→ **The task**
All the lines below should appear again unchanged, though their pictures should not.

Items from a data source
· · ·

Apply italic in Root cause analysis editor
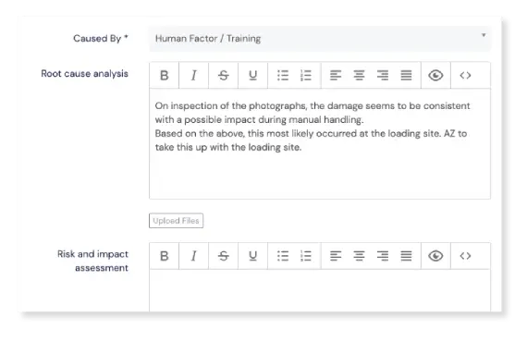The image size is (527, 341). click(x=193, y=75)
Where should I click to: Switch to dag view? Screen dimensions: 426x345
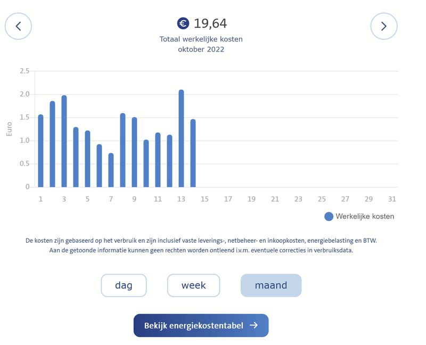tap(124, 285)
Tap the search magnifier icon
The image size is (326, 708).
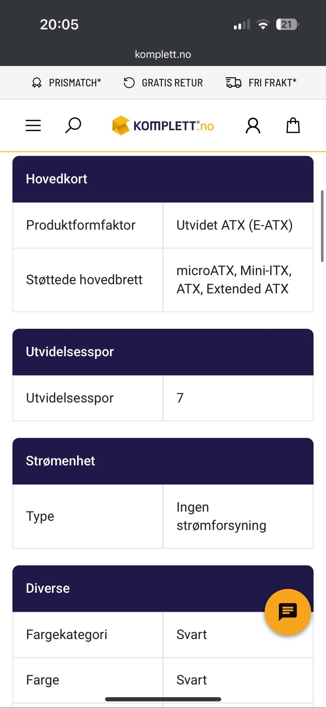pos(73,126)
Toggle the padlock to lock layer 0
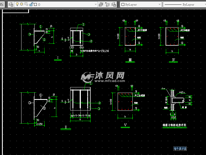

· · ·

→ **Response area**
Apply italic in Root cause analysis editor
The image size is (527, 341). click(x=193, y=75)
Where should I click to: Switch to dag view? Screen dimensions: 426x345
tap(124, 285)
Tap the search magnifier icon
The image size is (326, 708).
pos(73,126)
Toggle the padlock to lock layer 0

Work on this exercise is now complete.